Task brief: Please copy the entries word for word, from the start of the entries through the line that contains "tap(710, 221)", including that line.

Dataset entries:
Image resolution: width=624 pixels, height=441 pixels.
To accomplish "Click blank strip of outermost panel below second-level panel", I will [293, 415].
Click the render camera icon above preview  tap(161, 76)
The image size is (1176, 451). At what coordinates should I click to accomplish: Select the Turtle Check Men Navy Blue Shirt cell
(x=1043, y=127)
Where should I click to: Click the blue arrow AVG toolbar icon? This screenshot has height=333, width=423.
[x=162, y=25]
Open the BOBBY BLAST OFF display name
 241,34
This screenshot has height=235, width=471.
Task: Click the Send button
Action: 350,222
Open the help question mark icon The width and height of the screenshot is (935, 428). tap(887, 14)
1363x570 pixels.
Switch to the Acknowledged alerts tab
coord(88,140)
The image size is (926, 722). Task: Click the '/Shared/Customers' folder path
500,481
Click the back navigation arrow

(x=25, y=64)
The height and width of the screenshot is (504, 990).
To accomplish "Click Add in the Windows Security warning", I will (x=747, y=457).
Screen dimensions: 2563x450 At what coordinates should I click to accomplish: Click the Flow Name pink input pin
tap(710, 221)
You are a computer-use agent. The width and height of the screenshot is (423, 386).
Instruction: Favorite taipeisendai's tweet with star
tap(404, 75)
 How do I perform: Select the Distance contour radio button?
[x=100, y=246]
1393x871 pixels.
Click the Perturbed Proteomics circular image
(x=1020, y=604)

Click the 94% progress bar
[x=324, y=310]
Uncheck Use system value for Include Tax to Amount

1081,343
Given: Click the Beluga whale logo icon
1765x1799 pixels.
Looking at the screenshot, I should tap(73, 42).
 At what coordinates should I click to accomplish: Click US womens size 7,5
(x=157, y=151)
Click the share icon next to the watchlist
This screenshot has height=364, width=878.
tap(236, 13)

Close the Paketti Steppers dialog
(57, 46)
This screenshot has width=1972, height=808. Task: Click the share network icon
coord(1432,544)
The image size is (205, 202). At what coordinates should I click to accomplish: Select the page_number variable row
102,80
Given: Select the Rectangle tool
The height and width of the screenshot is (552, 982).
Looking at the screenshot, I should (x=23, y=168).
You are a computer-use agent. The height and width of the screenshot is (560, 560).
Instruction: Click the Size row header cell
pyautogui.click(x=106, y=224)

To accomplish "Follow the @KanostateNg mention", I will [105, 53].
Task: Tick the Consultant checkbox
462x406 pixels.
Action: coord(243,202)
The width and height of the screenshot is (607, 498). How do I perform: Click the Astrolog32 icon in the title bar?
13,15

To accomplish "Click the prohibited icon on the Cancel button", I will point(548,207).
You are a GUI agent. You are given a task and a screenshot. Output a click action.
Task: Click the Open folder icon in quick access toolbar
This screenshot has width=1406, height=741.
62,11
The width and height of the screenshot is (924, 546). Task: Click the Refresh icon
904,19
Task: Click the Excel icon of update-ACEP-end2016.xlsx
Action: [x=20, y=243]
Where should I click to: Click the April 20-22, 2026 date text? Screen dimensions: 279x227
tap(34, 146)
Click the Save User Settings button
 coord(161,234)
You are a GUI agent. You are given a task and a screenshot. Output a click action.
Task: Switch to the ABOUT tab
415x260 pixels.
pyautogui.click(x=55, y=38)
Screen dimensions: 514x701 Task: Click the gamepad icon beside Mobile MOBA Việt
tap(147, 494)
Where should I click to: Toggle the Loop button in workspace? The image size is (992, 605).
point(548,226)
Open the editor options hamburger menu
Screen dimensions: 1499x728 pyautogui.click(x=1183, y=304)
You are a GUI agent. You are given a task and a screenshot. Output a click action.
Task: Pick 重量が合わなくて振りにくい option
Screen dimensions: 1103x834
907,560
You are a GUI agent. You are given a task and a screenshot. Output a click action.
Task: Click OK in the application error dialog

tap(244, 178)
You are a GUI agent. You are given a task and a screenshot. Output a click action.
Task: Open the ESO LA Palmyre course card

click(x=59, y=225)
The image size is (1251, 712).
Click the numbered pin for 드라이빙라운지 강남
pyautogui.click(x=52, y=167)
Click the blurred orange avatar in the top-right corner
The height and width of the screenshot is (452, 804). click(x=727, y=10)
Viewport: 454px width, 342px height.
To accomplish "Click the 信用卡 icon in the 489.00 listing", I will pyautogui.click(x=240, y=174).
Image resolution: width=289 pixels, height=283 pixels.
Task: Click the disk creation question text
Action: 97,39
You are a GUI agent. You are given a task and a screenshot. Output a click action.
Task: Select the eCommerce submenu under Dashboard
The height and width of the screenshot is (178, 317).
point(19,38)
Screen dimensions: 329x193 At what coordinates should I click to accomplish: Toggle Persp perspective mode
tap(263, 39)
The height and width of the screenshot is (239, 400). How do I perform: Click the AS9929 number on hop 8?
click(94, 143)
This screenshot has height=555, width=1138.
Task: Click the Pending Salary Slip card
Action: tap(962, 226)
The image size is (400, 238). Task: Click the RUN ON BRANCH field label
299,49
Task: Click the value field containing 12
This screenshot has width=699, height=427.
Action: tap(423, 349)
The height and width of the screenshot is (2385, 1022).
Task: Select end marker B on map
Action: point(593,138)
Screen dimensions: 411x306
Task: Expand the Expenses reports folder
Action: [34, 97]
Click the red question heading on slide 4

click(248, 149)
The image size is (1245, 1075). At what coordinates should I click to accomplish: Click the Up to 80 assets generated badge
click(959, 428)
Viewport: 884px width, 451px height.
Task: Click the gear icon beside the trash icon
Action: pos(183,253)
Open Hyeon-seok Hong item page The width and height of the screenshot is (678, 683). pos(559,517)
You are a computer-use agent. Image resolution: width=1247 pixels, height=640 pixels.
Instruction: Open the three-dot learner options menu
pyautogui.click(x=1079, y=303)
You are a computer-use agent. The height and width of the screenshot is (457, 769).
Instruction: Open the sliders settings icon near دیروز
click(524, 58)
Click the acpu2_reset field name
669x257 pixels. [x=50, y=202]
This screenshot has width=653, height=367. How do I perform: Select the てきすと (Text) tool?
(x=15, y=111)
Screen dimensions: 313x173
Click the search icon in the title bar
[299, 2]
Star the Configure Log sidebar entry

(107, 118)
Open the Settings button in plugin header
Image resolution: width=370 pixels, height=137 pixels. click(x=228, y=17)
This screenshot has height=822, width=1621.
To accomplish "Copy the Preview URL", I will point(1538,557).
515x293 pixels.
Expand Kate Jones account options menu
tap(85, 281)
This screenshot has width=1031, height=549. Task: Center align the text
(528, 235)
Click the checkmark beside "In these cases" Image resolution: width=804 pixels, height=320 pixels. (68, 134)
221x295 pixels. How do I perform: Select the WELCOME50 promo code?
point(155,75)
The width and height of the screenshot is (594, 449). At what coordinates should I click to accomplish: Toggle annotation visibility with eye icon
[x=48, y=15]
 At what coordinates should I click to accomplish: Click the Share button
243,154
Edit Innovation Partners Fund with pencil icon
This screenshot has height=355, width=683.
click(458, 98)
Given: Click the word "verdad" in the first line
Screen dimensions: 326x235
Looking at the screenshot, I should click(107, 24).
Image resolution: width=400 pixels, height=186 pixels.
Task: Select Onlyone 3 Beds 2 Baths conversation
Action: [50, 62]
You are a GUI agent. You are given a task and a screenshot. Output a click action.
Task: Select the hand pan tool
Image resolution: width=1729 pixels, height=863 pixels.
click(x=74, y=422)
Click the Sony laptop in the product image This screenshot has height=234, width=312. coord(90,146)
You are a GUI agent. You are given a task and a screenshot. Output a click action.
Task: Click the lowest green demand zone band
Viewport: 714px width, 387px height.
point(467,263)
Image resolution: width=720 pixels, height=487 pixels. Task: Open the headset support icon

Task solution:
Image resolution: width=624 pixels, height=441 pixels.
To accomplish "Click blank strip of outermost panel below second-level panel", I will [293, 415].
Click the render camera icon above preview  tap(161, 76)
The image size is (1176, 451). At what coordinates should I click to accomplish: Select the Turtle Check Men Navy Blue Shirt cell
(x=1043, y=127)
Where should I click to: Click the blue arrow AVG toolbar icon? This screenshot has height=333, width=423.
[x=162, y=25]
Open the BOBBY BLAST OFF display name
 241,34
This screenshot has height=235, width=471.
Task: Click the Send button
Action: 350,222
Open the help question mark icon The width and height of the screenshot is (935, 428). tap(887, 14)
1363x570 pixels.
Switch to the Acknowledged alerts tab
coord(88,140)
The image size is (926, 722). Task: Click the '/Shared/Customers' folder path
500,481
Click the back navigation arrow

(x=25, y=64)
The height and width of the screenshot is (504, 990).
To accomplish "Click Add in the Windows Security warning", I will (x=747, y=457).
Screen dimensions: 2563x450 At what coordinates should I click to accomplish: Click the Flow Name pink input pin
tap(710, 221)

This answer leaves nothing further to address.